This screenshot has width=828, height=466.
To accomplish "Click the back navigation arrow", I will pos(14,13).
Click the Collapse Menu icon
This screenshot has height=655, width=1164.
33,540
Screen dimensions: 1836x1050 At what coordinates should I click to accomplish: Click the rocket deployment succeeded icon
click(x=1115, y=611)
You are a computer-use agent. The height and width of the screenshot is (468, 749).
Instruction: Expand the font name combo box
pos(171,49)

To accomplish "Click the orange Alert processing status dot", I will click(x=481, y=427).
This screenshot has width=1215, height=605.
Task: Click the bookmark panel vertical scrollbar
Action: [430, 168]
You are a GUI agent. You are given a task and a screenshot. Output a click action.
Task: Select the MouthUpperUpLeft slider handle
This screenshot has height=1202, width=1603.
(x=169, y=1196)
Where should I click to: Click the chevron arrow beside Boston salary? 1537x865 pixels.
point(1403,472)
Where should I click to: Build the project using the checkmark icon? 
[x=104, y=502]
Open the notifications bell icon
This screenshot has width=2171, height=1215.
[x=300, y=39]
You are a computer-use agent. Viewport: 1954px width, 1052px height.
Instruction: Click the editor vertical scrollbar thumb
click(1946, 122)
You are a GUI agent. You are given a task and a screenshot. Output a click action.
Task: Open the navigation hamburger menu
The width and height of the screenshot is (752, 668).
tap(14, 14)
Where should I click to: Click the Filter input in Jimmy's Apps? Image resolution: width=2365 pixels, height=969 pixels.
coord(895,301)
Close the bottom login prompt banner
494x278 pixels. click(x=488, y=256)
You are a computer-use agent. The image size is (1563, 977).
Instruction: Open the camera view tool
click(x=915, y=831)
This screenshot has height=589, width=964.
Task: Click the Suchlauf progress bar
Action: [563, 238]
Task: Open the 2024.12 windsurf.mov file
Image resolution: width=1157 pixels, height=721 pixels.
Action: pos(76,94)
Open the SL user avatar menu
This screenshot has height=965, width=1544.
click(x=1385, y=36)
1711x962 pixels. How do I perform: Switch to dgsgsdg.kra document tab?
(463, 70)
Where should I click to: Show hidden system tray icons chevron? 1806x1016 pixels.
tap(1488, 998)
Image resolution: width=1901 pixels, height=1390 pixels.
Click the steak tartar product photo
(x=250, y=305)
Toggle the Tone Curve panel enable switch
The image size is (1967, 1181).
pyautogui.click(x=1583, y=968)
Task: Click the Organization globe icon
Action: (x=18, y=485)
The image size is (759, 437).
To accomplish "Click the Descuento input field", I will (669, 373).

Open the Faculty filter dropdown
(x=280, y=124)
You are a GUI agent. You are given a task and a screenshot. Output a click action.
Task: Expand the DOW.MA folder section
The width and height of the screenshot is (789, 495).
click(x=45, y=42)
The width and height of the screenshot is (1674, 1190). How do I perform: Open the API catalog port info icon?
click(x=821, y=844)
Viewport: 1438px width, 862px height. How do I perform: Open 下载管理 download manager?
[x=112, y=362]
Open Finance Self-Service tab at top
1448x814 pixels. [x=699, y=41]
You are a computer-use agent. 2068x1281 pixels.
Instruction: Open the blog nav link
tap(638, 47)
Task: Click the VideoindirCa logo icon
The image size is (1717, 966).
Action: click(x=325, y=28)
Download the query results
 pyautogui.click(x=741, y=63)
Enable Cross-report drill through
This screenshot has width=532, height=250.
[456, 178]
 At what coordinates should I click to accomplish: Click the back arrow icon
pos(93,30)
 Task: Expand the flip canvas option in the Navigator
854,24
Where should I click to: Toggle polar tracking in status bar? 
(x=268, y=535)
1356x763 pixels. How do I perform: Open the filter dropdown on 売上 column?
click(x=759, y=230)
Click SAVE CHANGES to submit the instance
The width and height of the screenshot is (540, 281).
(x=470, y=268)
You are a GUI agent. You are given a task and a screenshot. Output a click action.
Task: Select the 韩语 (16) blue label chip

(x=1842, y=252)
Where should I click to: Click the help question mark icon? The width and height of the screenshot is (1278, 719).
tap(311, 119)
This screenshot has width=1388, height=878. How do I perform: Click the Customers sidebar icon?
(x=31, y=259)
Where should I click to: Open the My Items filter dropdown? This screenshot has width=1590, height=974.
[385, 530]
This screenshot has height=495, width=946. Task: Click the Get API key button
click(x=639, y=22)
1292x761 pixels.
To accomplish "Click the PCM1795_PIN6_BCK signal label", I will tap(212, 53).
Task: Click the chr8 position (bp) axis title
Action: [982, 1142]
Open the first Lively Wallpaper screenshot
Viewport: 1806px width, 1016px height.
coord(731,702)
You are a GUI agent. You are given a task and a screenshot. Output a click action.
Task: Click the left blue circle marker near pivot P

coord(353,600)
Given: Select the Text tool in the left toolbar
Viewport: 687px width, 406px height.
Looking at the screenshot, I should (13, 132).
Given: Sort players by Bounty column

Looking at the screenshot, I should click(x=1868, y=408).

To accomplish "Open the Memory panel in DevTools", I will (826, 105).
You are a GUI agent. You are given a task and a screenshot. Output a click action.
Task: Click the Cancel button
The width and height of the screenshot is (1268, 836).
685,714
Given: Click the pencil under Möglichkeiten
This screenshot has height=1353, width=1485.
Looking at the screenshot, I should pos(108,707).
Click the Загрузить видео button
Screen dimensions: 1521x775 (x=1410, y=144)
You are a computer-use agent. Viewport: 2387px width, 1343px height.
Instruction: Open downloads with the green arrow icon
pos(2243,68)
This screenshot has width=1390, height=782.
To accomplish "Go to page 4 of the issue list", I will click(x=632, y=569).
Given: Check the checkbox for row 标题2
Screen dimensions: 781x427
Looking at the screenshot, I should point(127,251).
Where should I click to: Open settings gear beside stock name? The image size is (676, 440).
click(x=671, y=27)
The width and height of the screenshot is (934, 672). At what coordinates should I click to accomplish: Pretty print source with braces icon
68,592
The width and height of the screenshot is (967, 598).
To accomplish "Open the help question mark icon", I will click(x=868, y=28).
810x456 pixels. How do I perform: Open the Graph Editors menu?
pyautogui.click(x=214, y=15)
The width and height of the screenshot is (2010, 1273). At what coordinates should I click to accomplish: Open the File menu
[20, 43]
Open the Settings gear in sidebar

───

> [Task item]:
After reading the data, retype all of it exactly as it reads.

> [Solution for this exercise]:
This screenshot has width=828, height=466.
To accomplish "Click the back navigation arrow", I will pos(14,13).
Click the Collapse Menu icon
This screenshot has height=655, width=1164.
33,540
Screen dimensions: 1836x1050 At what coordinates should I click to accomplish: Click the rocket deployment succeeded icon
click(x=1115, y=611)
You are a computer-use agent. The height and width of the screenshot is (468, 749).
Instruction: Expand the font name combo box
pos(171,49)

To accomplish "Click the orange Alert processing status dot", I will click(x=481, y=427).
This screenshot has width=1215, height=605.
Task: Click the bookmark panel vertical scrollbar
Action: [430, 168]
You are a GUI agent. You are given a task and a screenshot. Output a click action.
Task: Select the MouthUpperUpLeft slider handle
This screenshot has height=1202, width=1603.
(x=169, y=1196)
Where should I click to: Click the chevron arrow beside Boston salary? 1537x865 pixels.
point(1403,472)
Where should I click to: Build the project using the checkmark icon? 
[x=104, y=502]
Open the notifications bell icon
This screenshot has width=2171, height=1215.
[x=300, y=39]
You are a computer-use agent. Viewport: 1954px width, 1052px height.
Instruction: Click the editor vertical scrollbar thumb
click(1946, 122)
You are a GUI agent. You are given a task and a screenshot. Output a click action.
Task: Open the navigation hamburger menu
The width and height of the screenshot is (752, 668).
tap(14, 14)
Where should I click to: Click the Filter input in Jimmy's Apps? Image resolution: width=2365 pixels, height=969 pixels.
coord(895,301)
Close the bottom login prompt banner
494x278 pixels. click(x=488, y=256)
You are a computer-use agent. The image size is (1563, 977).
Instruction: Open the camera view tool
click(x=915, y=831)
This screenshot has height=589, width=964.
Task: Click the Suchlauf progress bar
Action: [563, 238]
Task: Open the 2024.12 windsurf.mov file
Image resolution: width=1157 pixels, height=721 pixels.
Action: pos(76,94)
Open the SL user avatar menu
This screenshot has height=965, width=1544.
click(x=1385, y=36)
1711x962 pixels. How do I perform: Switch to dgsgsdg.kra document tab?
(463, 70)
Where should I click to: Show hidden system tray icons chevron? 1806x1016 pixels.
tap(1488, 998)
Image resolution: width=1901 pixels, height=1390 pixels.
Click the steak tartar product photo
(x=250, y=305)
Toggle the Tone Curve panel enable switch
The image size is (1967, 1181).
pyautogui.click(x=1583, y=968)
Task: Click the Organization globe icon
Action: (x=18, y=485)
The image size is (759, 437).
To accomplish "Click the Descuento input field", I will (669, 373).

Open the Faculty filter dropdown
(x=280, y=124)
You are a GUI agent. You are given a task and a screenshot. Output a click action.
Task: Expand the DOW.MA folder section
The width and height of the screenshot is (789, 495).
click(x=45, y=42)
The width and height of the screenshot is (1674, 1190). How do I perform: Open the API catalog port info icon?
click(x=821, y=844)
Viewport: 1438px width, 862px height. How do I perform: Open 下载管理 download manager?
[x=112, y=362]
Open Finance Self-Service tab at top
1448x814 pixels. [x=699, y=41]
You are a computer-use agent. 2068x1281 pixels.
Instruction: Open the blog nav link
tap(638, 47)
Task: Click the VideoindirCa logo icon
The image size is (1717, 966).
Action: click(x=325, y=28)
Download the query results
 pyautogui.click(x=741, y=63)
Enable Cross-report drill through
This screenshot has width=532, height=250.
[456, 178]
 At what coordinates should I click to accomplish: Click the back arrow icon
pos(93,30)
 Task: Expand the flip canvas option in the Navigator
854,24
Where should I click to: Toggle polar tracking in status bar? 
(x=268, y=535)
1356x763 pixels. How do I perform: Open the filter dropdown on 売上 column?
click(x=759, y=230)
Click SAVE CHANGES to submit the instance
The width and height of the screenshot is (540, 281).
(x=470, y=268)
You are a GUI agent. You are given a task and a screenshot. Output a click action.
Task: Select the 韩语 (16) blue label chip

(x=1842, y=252)
Where should I click to: Click the help question mark icon? The width and height of the screenshot is (1278, 719).
tap(311, 119)
This screenshot has width=1388, height=878. How do I perform: Click the Customers sidebar icon?
(x=31, y=259)
Where should I click to: Open the My Items filter dropdown? This screenshot has width=1590, height=974.
[385, 530]
This screenshot has height=495, width=946. Task: Click the Get API key button
click(x=639, y=22)
1292x761 pixels.
To accomplish "Click the PCM1795_PIN6_BCK signal label", I will tap(212, 53).
Task: Click the chr8 position (bp) axis title
Action: [982, 1142]
Open the first Lively Wallpaper screenshot
Viewport: 1806px width, 1016px height.
coord(731,702)
You are a GUI agent. You are given a task and a screenshot. Output a click action.
Task: Click the left blue circle marker near pivot P

coord(353,600)
Given: Select the Text tool in the left toolbar
Viewport: 687px width, 406px height.
Looking at the screenshot, I should (13, 132).
Given: Sort players by Bounty column

Looking at the screenshot, I should click(x=1868, y=408).

To accomplish "Open the Memory panel in DevTools", I will (826, 105).
You are a GUI agent. You are given a task and a screenshot. Output a click action.
Task: Click the Cancel button
The width and height of the screenshot is (1268, 836).
685,714
Given: Click the pencil under Möglichkeiten
This screenshot has height=1353, width=1485.
Looking at the screenshot, I should pos(108,707).
Click the Загрузить видео button
Screen dimensions: 1521x775 (x=1410, y=144)
You are a computer-use agent. Viewport: 2387px width, 1343px height.
Instruction: Open downloads with the green arrow icon
pos(2243,68)
This screenshot has width=1390, height=782.
To accomplish "Go to page 4 of the issue list", I will click(x=632, y=569).
Given: Check the checkbox for row 标题2
Screen dimensions: 781x427
Looking at the screenshot, I should point(127,251).
Where should I click to: Open settings gear beside stock name? The image size is (676, 440).
click(x=671, y=27)
The width and height of the screenshot is (934, 672). At what coordinates should I click to accomplish: Pretty print source with braces icon
68,592
The width and height of the screenshot is (967, 598).
To accomplish "Open the help question mark icon", I will click(x=868, y=28).
810x456 pixels. How do I perform: Open the Graph Editors menu?
pyautogui.click(x=214, y=15)
The width and height of the screenshot is (2010, 1273). At what coordinates should I click to accomplish: Open the File menu
[20, 43]
Open the Settings gear in sidebar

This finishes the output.